En su comentario de Mateo 16.24–25, Dietrich Bonhoeffer, bajo la tiranía totalitaria de Adolfo Hitler, definió con claridad inconfundible e ineludible el costo del verdadero discipulado: «Cuando Cristo nos llama, nos llama a morir». Bonhoeffer se unió a los «cristianos confesantes» de su país, que declaraban que Jesucristo era la única Palabra de Dios y el único Señor de nuestras vidas. «Rechazamos —expresaron en su histórica “Declaración de Barmen” (mayo de 1933)— la falsa doctrina de que existen áreas de nuestra vida en las cuales no pertenecemos a Jesucristo sino a otros señores». Bonhoeffer y muchos otros de los cristianos confesantes terminaron en los campos de concentración y murieron asesinados por Hitler. Hans Lilje, otro líder de la iglesia confesante, escribió en su comentario del Apocalipsis (1957:182): «Los cristianos no deben aferrarse a la vida, sino estar preparados a dar sus vidas por aquel quien, como cordero de Dios, dio su vida por ellos».
Durante las luchas de liberación de muchos países de América Latina, se escuchaban con frecuencia consignas como «Patria de muerte» y «Patria libre o morir». Y miles murieron por su patria. El grito nuestro como cristianos debe ser: «Testimonio fiel o morir», discipulado radical hasta las últimas consecuencias, cueste lo que cueste. No podemos hacer menos.
(1) Nota del editor: Juan Stam los define como aquellos que consideraban que podían seguir a Cristo y a la vez condescender con el Imperio Romano en el culto al Emperador; desconocían por completo el discipulado radical.
Se tomó del libro Comentario bíblico iberoamericano, Apocalipsis, Tomo III, Ediciones Kairós, 2009, pp. 89–92. Todos los derechos reservados por el autor. Se usa con permiso del autor.

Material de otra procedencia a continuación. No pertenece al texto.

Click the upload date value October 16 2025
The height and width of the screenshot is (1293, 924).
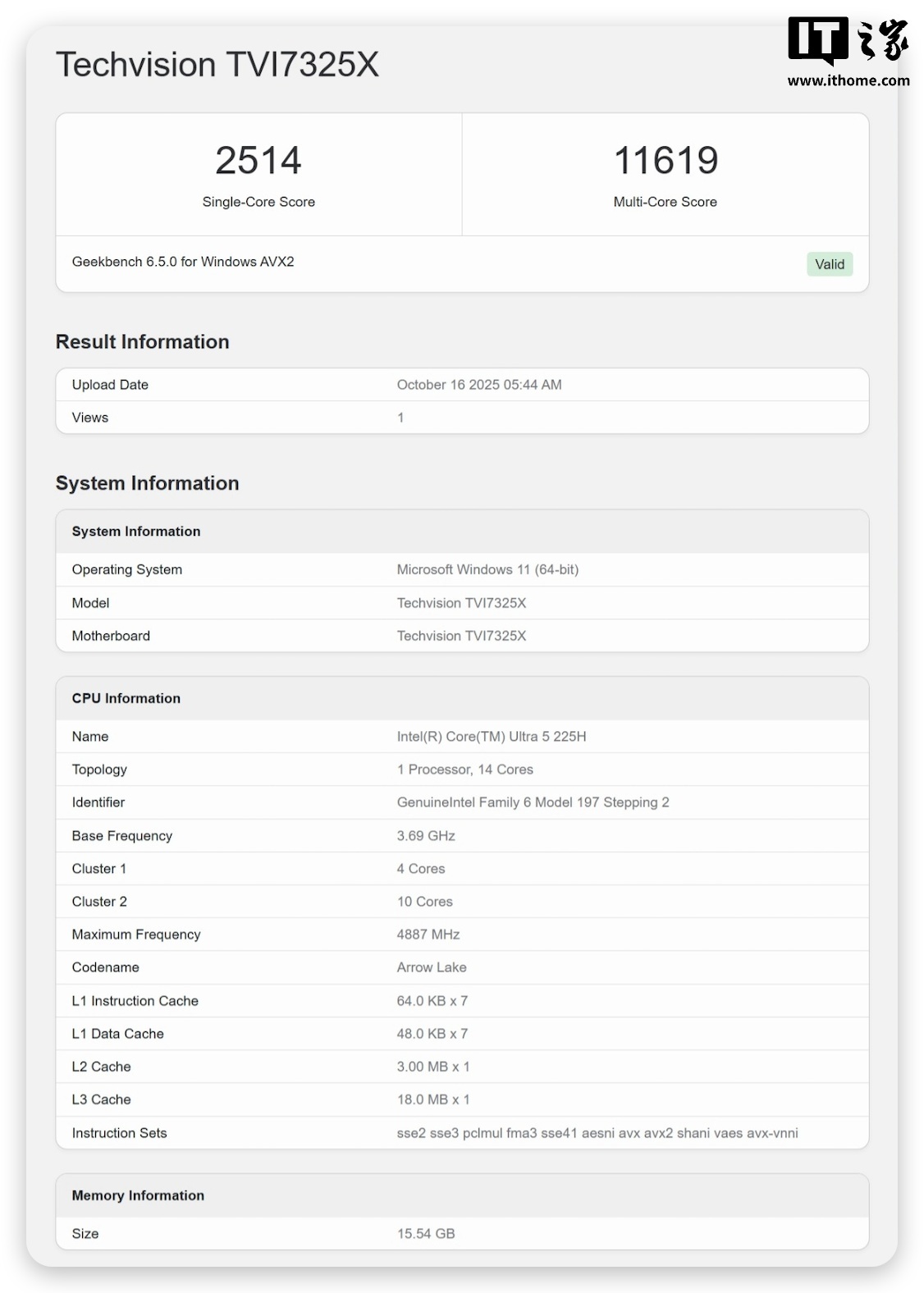(478, 385)
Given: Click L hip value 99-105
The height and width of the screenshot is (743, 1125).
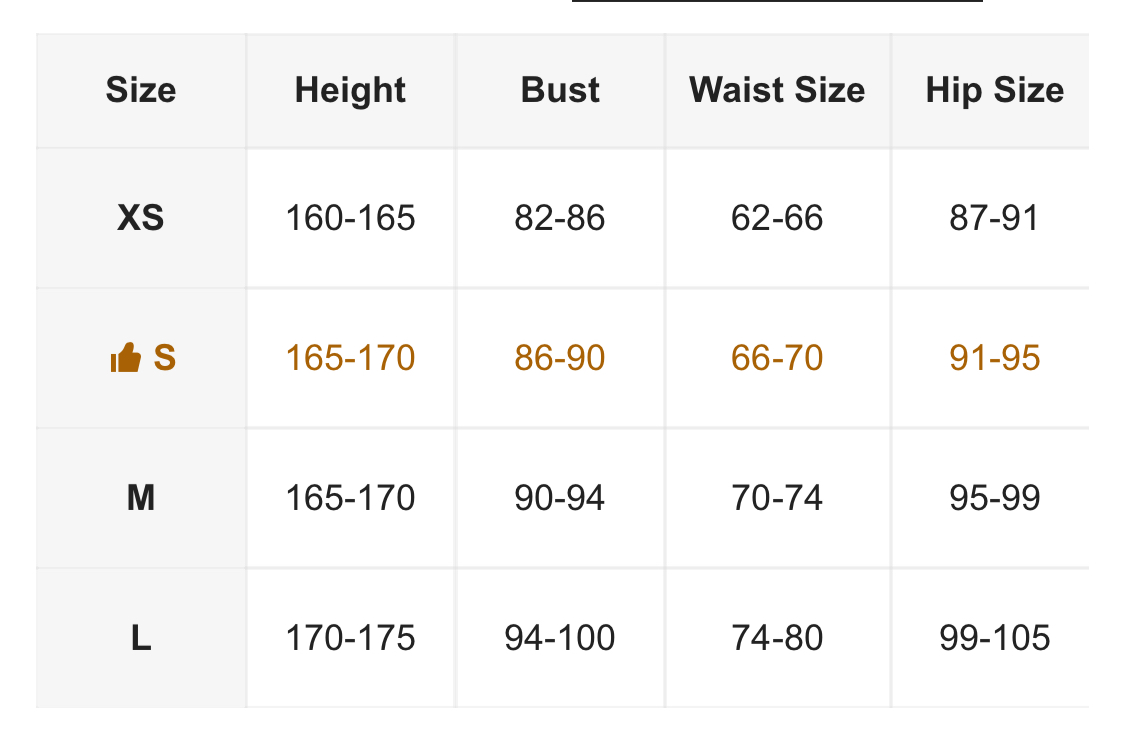Looking at the screenshot, I should click(995, 638).
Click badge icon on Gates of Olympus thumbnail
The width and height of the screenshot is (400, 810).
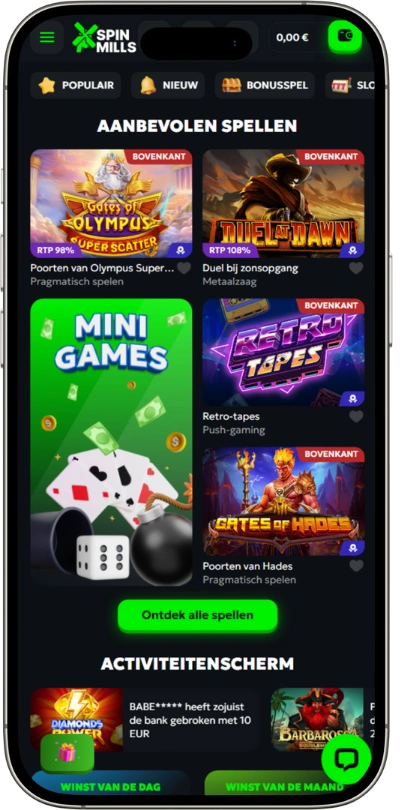[181, 250]
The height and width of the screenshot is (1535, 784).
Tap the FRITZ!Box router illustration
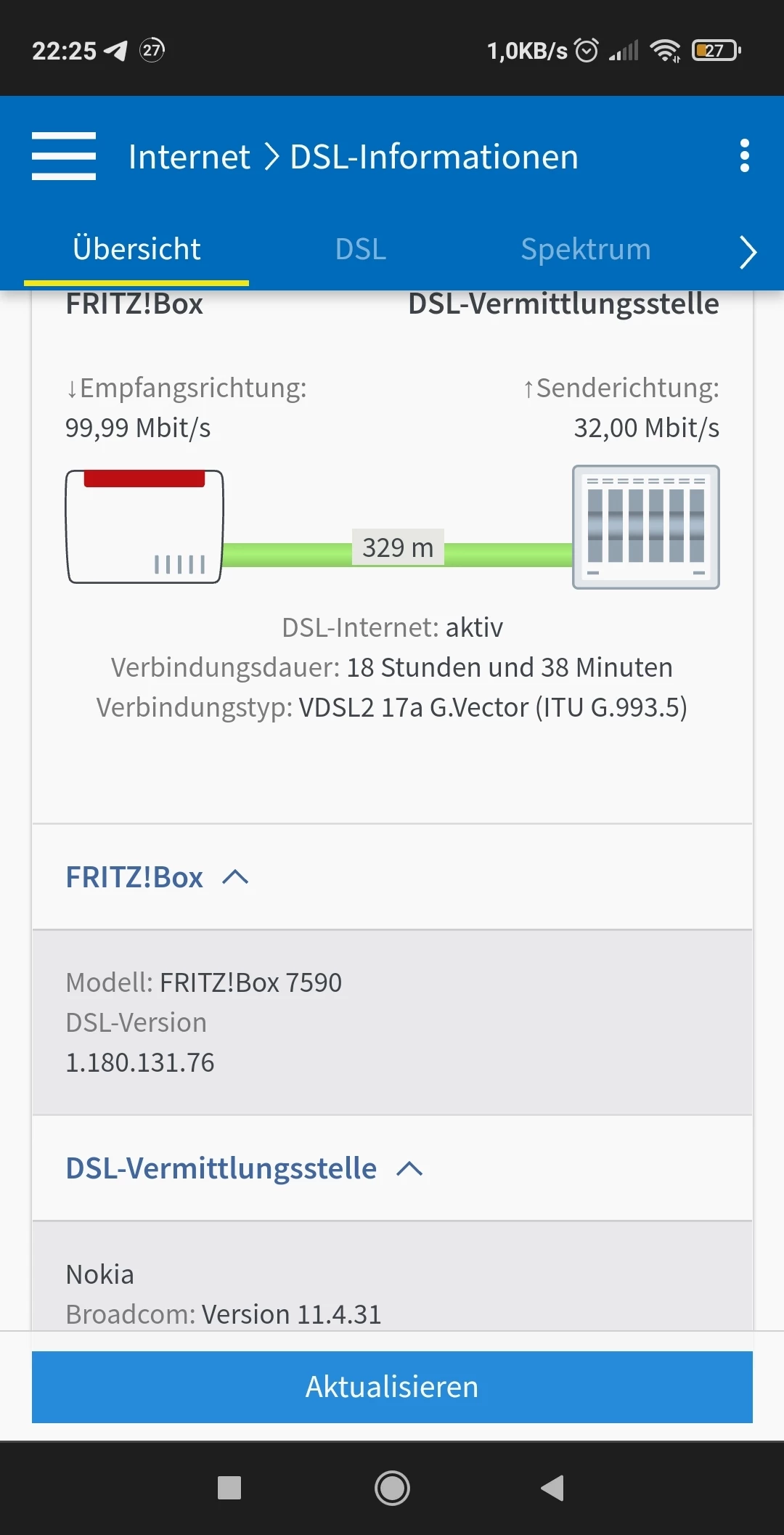tap(144, 526)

El autor, estadounidense por nacimiento y costarricense por adopción, se doctoró en teología por la Universidad de Basilea, Suiza. Ha ejercido la docencia en varias instituciones teológicas y universidades de América Central y de otros lugares del mundo. Actualmente ejerce la docencia en la Universidad Evangélica de las Américas (UNELA), San José, Costa Rica. Es miembro de la Fraternidad Teológica Latinoamericana (FTL) y ha escrito varios libros y numerosos artículos.